Transcribe nothing except the lines below that run from the one with "The image size is (682, 487)." to the one with "You are a computer-use", ends included, and do not copy any picture.

Records from a dataset:

=====

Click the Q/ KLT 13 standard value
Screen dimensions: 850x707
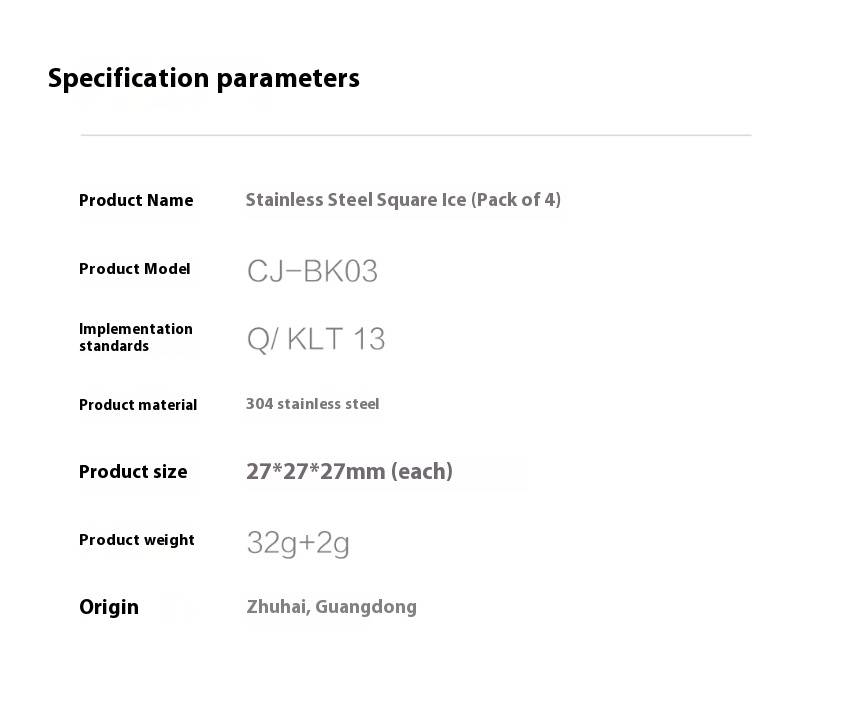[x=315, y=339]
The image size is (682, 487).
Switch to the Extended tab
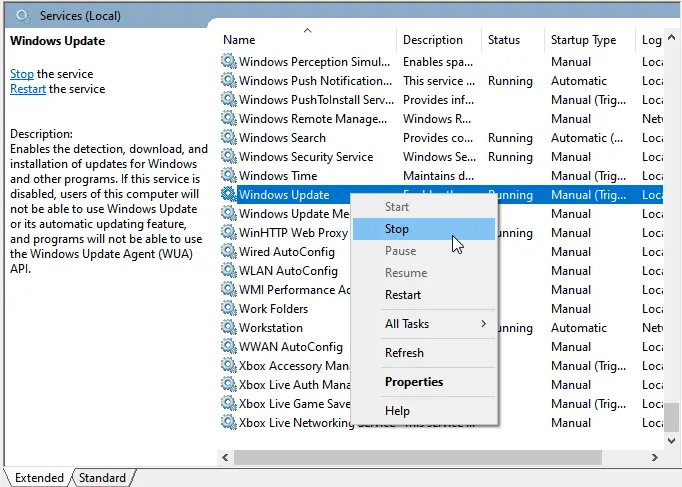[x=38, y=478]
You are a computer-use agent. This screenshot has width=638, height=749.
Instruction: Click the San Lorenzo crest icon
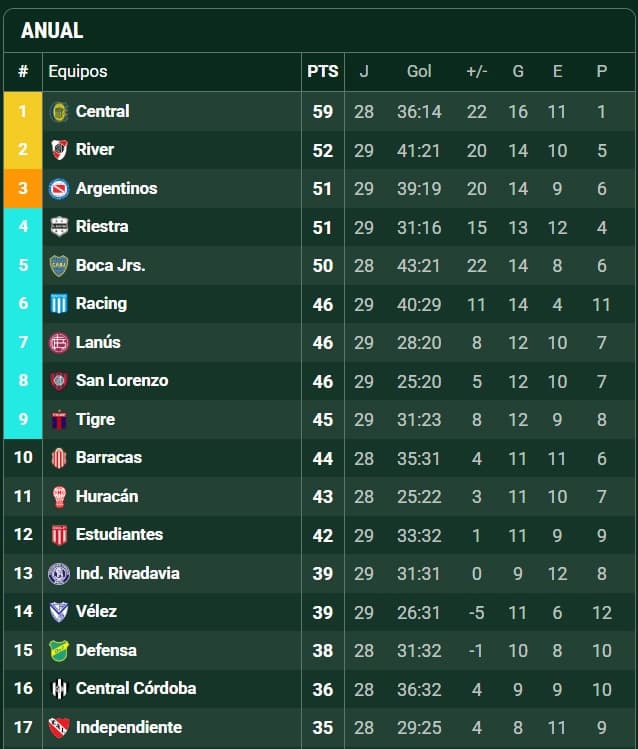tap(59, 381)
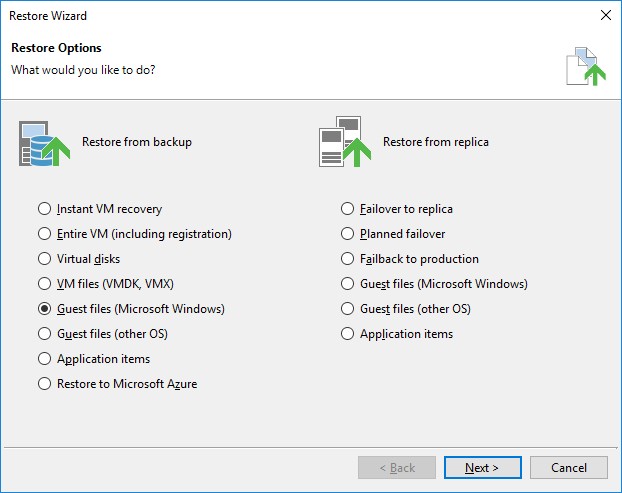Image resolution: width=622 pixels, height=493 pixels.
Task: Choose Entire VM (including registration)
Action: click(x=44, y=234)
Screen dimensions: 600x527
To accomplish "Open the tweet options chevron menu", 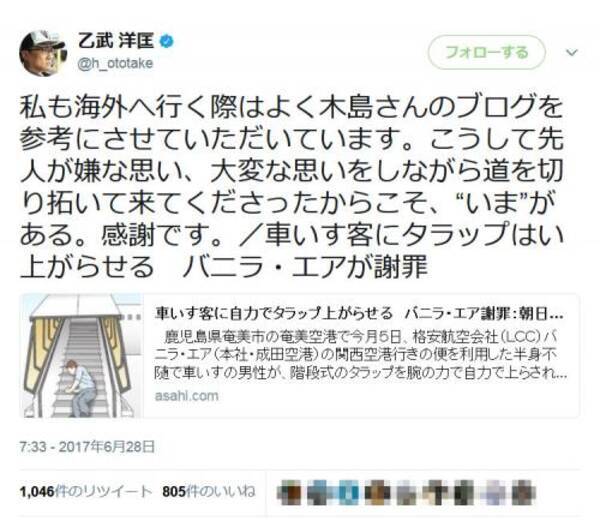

=====

SOLUTION FOR THIS PROBLEM →
The image size is (682, 487).
Switch to the Extended tab
[x=38, y=478]
You are a computer-use agent. This screenshot has width=638, height=749.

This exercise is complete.